Universal health care coverage will require some of the uninsured to be incentivized, and many more to be subsidized up to 100 percent.

Hertzka said that a good starting plan might be strong incentives for catastrophic coverage in combination with insurance reform; capping the employee income tax exclusion for health insurance based on benefit design; and using the resulting $20-50 billion for child coverage expansion, subsidies for middle income workers, and expanded infrastructure for low-income uninsured.

He said problematic ideas for providing health care to the uninsured would be a weak individual mandate combined with guaranteed issue, using Medicaid as the primary vehicle to provide increased access to low-income adults, and taxing the health care system and increasing cost shifting to fund an expansion of access rather than capping the employee income tax exclusion.

What passed in March 2010 were all the problematic ideas, he said.

The PPACA full implementation begins on January 1, 2014: individual mandate, Medicaid to all adults at below 133 percent FPL, state insurance exchanges become operational and subsidies begin.

The mandate applies to very few people, Hertzka said: all below 133 percent FPL, all above 400 percent and all above 250 percent are exempted.
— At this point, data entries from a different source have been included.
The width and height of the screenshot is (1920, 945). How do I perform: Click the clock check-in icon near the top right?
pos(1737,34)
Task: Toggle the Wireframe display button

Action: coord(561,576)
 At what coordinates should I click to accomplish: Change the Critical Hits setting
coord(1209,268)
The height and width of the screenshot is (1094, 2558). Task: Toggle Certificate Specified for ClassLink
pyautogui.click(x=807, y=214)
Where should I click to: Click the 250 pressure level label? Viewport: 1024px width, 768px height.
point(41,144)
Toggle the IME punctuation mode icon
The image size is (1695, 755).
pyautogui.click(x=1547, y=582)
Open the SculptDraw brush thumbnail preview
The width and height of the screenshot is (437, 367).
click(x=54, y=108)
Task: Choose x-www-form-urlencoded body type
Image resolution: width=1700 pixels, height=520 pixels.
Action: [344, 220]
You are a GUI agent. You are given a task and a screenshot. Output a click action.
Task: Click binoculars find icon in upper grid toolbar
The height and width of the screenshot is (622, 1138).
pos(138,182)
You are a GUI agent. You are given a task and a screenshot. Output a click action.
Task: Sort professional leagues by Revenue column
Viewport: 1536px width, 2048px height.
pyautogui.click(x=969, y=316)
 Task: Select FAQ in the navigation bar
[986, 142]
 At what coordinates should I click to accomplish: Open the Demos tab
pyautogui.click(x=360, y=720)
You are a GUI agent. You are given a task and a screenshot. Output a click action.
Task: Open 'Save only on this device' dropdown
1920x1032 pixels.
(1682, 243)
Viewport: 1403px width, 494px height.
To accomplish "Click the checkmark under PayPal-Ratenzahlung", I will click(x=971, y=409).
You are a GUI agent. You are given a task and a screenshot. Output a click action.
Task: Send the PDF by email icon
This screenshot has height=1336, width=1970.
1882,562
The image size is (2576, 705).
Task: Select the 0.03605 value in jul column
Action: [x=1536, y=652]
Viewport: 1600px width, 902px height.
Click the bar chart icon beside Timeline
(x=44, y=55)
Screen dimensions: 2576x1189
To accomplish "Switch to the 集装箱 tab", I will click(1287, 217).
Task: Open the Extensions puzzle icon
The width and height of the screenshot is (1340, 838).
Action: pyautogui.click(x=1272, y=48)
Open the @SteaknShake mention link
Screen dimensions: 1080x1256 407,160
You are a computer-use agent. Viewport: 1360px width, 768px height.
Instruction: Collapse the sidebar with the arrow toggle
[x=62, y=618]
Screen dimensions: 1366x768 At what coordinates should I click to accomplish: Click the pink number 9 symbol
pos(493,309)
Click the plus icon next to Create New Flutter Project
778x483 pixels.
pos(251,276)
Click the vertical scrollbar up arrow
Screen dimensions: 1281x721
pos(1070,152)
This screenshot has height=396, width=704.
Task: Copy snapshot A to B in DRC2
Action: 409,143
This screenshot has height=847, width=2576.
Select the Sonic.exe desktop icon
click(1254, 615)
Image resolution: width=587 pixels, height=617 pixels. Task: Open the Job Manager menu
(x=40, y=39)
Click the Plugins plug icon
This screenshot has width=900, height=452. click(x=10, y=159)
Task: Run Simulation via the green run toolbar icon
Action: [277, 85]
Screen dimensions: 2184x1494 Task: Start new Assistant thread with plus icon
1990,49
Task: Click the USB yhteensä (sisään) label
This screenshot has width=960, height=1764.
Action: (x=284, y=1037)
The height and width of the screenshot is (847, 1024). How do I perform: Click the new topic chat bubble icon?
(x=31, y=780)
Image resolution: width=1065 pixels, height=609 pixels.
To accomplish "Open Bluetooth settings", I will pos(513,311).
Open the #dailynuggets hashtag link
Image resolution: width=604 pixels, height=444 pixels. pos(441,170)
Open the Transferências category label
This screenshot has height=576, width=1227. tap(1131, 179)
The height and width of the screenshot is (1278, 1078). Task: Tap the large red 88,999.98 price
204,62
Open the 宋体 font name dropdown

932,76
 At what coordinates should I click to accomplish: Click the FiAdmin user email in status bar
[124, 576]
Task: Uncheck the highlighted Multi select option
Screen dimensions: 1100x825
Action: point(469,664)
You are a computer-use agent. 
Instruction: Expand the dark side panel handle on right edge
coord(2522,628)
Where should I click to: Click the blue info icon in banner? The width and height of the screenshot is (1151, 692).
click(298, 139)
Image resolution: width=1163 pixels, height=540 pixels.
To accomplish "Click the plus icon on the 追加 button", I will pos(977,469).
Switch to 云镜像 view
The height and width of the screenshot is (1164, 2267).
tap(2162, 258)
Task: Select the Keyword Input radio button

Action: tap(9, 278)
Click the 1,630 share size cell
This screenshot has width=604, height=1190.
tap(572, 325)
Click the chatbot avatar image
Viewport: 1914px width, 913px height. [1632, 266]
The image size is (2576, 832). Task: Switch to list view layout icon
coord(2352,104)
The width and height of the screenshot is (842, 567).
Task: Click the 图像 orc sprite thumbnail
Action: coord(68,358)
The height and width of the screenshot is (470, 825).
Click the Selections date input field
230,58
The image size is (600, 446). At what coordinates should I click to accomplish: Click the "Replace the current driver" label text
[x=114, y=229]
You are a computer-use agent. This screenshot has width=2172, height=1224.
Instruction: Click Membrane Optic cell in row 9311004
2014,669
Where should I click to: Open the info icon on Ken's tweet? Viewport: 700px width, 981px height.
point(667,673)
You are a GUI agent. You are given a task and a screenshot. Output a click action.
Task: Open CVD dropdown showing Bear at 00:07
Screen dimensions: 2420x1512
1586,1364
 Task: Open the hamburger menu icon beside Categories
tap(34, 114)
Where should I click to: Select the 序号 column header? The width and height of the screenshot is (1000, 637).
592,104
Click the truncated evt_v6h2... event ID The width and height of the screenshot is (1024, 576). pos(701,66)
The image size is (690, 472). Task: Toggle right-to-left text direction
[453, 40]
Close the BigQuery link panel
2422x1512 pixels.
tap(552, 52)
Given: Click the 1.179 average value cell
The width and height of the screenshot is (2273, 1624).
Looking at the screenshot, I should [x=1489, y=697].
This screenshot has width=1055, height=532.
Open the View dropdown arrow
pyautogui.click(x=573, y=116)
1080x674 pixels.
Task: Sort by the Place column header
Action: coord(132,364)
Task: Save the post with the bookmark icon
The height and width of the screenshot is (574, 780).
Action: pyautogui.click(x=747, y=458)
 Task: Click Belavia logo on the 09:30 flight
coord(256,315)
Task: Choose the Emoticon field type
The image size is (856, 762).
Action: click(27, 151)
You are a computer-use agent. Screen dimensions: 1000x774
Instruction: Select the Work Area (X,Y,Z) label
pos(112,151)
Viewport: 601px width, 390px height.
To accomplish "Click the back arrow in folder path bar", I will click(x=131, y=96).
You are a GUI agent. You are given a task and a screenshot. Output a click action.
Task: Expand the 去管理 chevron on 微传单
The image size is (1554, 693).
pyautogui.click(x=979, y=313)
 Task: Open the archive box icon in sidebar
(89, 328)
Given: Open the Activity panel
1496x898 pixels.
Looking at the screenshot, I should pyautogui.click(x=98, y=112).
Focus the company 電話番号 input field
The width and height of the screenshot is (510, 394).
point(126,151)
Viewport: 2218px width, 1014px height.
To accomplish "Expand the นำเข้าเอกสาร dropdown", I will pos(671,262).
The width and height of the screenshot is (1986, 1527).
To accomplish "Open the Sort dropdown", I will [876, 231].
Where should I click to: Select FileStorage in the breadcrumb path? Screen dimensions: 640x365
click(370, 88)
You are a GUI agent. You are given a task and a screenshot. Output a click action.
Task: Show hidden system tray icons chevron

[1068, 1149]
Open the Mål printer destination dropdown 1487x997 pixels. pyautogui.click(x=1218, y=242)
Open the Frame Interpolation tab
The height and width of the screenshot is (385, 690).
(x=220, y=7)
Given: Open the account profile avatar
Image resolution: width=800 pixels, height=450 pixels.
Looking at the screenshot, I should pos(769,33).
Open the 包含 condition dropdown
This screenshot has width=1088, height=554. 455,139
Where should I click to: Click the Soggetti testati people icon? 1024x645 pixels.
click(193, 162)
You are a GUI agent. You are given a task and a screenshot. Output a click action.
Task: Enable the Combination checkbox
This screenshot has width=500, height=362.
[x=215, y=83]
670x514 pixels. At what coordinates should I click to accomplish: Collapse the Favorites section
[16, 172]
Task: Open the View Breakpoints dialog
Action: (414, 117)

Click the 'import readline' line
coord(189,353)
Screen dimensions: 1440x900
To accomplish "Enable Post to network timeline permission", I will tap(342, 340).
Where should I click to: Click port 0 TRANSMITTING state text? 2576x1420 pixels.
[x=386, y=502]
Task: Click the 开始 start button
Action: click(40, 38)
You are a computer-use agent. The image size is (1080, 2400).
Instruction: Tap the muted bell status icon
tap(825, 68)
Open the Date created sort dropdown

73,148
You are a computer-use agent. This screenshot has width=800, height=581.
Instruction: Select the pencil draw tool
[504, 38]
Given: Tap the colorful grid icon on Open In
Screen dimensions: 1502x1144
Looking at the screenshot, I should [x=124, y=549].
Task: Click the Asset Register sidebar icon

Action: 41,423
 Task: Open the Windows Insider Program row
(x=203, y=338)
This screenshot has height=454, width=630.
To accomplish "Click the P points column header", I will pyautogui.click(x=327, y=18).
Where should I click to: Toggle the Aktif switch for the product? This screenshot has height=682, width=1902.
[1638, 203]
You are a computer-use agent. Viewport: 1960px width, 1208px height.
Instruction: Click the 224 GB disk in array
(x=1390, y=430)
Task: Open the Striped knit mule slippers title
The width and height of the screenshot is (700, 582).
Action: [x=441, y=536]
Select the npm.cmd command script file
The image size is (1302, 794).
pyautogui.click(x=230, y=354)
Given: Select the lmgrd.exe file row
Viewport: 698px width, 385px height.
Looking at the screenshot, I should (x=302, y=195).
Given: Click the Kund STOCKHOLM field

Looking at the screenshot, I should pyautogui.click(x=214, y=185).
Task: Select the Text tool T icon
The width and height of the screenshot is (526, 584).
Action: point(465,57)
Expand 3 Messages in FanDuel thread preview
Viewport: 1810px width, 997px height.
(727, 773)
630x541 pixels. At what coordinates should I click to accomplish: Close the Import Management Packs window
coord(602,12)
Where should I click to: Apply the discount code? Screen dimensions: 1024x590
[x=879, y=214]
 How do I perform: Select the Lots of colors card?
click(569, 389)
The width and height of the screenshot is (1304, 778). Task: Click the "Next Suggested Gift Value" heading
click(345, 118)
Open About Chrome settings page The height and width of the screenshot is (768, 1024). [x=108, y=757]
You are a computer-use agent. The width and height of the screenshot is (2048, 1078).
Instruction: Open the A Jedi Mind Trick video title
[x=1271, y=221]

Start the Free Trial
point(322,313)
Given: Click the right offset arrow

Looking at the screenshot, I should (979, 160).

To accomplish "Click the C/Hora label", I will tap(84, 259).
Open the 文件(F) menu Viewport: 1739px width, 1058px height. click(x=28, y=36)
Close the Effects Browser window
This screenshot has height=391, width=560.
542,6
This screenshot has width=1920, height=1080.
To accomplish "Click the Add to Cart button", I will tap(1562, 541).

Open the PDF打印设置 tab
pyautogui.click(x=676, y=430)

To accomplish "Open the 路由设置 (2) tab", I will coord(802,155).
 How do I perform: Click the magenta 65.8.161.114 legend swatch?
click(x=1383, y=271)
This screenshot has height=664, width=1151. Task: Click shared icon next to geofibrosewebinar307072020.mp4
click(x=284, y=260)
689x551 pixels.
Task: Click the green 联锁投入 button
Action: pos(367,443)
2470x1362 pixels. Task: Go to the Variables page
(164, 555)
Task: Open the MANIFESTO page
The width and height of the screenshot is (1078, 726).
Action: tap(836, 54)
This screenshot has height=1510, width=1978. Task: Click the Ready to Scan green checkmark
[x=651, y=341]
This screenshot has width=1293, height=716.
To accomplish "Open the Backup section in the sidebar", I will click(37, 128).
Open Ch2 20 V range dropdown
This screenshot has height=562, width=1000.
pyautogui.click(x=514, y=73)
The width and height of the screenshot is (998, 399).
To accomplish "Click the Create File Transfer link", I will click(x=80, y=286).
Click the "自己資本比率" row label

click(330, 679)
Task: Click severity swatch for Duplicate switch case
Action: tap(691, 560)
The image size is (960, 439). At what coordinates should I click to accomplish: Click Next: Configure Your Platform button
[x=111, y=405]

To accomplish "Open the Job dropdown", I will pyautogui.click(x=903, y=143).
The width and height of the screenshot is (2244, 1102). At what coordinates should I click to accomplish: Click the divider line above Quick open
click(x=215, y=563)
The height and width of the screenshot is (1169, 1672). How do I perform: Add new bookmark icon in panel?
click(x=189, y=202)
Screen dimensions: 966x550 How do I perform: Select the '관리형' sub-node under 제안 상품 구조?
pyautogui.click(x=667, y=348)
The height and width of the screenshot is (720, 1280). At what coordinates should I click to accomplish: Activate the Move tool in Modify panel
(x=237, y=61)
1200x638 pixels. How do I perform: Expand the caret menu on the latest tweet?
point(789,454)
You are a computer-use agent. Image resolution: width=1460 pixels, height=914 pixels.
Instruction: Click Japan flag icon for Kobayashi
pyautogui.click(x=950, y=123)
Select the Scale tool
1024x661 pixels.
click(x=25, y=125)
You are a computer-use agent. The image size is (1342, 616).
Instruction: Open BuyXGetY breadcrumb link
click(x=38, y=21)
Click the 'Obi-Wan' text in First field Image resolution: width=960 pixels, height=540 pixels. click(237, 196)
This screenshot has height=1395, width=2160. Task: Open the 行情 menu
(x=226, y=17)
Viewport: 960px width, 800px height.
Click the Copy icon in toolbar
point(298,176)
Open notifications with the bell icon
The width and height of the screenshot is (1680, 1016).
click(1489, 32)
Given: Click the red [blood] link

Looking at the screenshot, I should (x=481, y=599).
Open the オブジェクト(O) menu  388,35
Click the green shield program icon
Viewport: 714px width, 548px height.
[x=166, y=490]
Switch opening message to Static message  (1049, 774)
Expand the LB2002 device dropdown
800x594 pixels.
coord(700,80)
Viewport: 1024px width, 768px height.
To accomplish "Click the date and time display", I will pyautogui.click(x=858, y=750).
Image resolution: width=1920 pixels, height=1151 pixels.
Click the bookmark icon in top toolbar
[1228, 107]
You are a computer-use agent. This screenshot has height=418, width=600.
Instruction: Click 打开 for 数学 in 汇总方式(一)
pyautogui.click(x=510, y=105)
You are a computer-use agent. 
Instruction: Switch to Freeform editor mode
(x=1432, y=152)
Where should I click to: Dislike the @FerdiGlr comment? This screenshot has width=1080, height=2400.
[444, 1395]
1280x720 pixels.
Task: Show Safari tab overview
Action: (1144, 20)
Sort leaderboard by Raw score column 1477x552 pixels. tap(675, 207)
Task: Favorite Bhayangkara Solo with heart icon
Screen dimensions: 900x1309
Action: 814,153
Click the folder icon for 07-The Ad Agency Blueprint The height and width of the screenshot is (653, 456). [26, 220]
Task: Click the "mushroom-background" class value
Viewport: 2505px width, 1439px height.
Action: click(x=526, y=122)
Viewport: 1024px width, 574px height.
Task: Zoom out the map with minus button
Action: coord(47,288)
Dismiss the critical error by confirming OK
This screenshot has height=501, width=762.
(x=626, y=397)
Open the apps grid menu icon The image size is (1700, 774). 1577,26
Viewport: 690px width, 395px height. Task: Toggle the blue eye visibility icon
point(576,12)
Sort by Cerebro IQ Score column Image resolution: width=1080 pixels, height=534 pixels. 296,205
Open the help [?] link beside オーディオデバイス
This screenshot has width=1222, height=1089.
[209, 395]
Additionally, Hertzka said that the mandate is weak as successful mandates have penalties at or above 100 percent of premium.

In contrast, Hertzka said candidate Mitt Romney’s Romneycare has real penalties that drive people to get insurance.

The PPACA is a good deal for individual market victims of insurance company discrimination (50,000 so far), unemployed post-adolescents up to age 26 and their parents (2 million), some small business owners and their employees (300,000 so far), some early retirees (up to 1 million) and seniors with high drug costs (2-4 million).

He said it is not so good for 16 to 30 million new Medicaid recipients who will have very limited physician access and may end up in experimental managed care plans. Hertzka said it is also a bad deal for most of the 170 million currently insured who will see much higher premiums due to cost shifts from basic insurance reforms, the weak mandate and ongoing underfunding of government plans.

With the passage of the PPACA, Hertzka said it is not a shock that legislation that provides direct benefits to approximately five million people at the expense of over 220 million remains unpopular. Even 26 months after passage over 50 percent of the population wants PPACA repealed and 41 states are challenging some aspect of it.

“It does nothing to address the big four drivers of high health care costs in the USA, most notably hospital conglomerates will grow under PPACA while patient cost-sharing will shrink,” Hertzka said.